[Work instruction 1]: Rewrite the stretch of the article on the novel Q from "Q is a novel" through "name Wu Ming.", switching "nom de plume" to "pen name".
[Work instruction 2]: Pick up the article on the novel Q after its last sentence and continue it.

Q
- First edition (Italian)
- Author: Luther Blissett
- Translator: Shaun Whiteside
- Language: Italian
- Genre: Historical novel
- Publisher: Einaudi
- Publication date: 1999
- Publication place: Italy
- Published in English: 2003

= Q (novel) =

Novel by Luther Blissett

Q is a novel by Luther Blissett first published in Italian in 1999. The novel is set in Europe during the 16th century, and deals with Protestant Reformation movements.

"Luther Blissett" was a nom de plume for four Italian authors (Roberto Bui, Giovanni Cattabriga, Federico Guglielmi and Luca Di Meo) who were part of the "Luther Blissett Project", which ended in 1999. They now write under the name Wu Ming.

The novel has been translated into Danish, Dutch, English (British and American), French, German, Greek, Lithuanian, Polish, Russian, Turkish, Basque, Czech, Portuguese, Spanish, Serbian, and Chinese. All of the editions keep the original copyright statement, which allows the non-commercial reproduction of the book.

==Plot==
The book follows the journey of an Anabaptist radical across Europe in the first half of the 16th century as he joins in various movements and uprisings that come as a result of the Protestant Reformation. The book spans 30 years as he is pursued by 'Q' (short for "Qoèlet"), a spy for the Roman Catholic Church cardinal Giovanni Pietro Carafa. The main character, who changes his name many times during the story, first fights in the German Peasants' War beside Thomas Müntzer, during which time he takes part in negotiations which are eventually formalised as the Twelve Articles. Following this, he battles in Münster's siege, during the Münster Rebellion, and some years later, in Venice.

==Interpretations and controversy==
Throughout Europe, several critics have read Q from a political point of view, and maintain that the novel is an allegory of European society after the decline of the 1960s and 1970s protest movements. As in the 16th century, the Counter-Reformation repressed any alternative theological current or radical social movement, and the Peace of Augsburg sanctioned the partition of the continent among Catholic and Protestant powers, so the last twenty years of the 20th century were marked by a vengeful rebirth of conservative ideologies, and the International Monetary Fund-driven corporate globalization of the economy seemed to rout any resistance.

This interpretation stems from the authors describing Q as a "handbook of survival skills", which might cast a revealing light on the book's ending. But, this is just one of the many interpretations that have emerged following publication.

According to other readers and critics, Q is a thinly disguised autobiography of Luther Blissett as a subversive, identity-shifting collective phantom. The protagonist has no name (the authors later renamed themselves Wu Ming, which is Chinese for "no name"), is involved in every tumult of the age, incites the people to rebellion, and organizes hoaxes, swindles and mischievous acts.

Both British novelist Stewart Home and American novelist David Liss have interpreted Q as an "anti-novel", although their respective analyses come to different conclusions. While Home's review emphasized the social, political and subcultural references embedded in the plot, Liss' review dismissed the book as unnecessary and self-referential.

[Information supplied]:

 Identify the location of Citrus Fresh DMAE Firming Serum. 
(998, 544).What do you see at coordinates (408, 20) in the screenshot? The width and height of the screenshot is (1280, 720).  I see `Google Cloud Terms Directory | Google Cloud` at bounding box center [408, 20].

[Response 1]:
Q is a novel by Luther Blissett first published in Italian in 1999. The novel is set in Europe during the 16th century, and deals with Protestant Reformation movements.

"Luther Blissett" was a pen name for four Italian authors (Roberto Bui, Giovanni Cattabriga, Federico Guglielmi and Luca Di Meo) who were part of the "Luther Blissett Project", which ended in 1999. They now write under the name Wu Ming.

[Response 2]:
Other readers have suggested that Q — apart from radicalism, post-modernism, and allegories — is above all an adventure novel, a swashbuckler in the very Italian tradition of Emilio Salgari and other popular feuilleton authors.

In 2018, a reporter for BuzzFeed News suggested that the right-wing "QAnon" conspiracy theory shared many similarities to plot points in the novel.

==Film adaptation==
Rumours about a potential film adaptation of Q have circulated since the mid-2000s. On December 9 2007, the British newspaper The Observer published a lengthy interview with Radiohead in which Thom Yorke stated:
"Oh it's fucking ace! But my missus, that's her specialist field, so she's been explaining it to me all the way through. Medieval church carnage. It's mental. I want to get it made into a film. That's my next mission." The interviewer asked: "Using the In Rainbows profits?", to which Yorke replied: "I doubt it. That would cover basically the catering."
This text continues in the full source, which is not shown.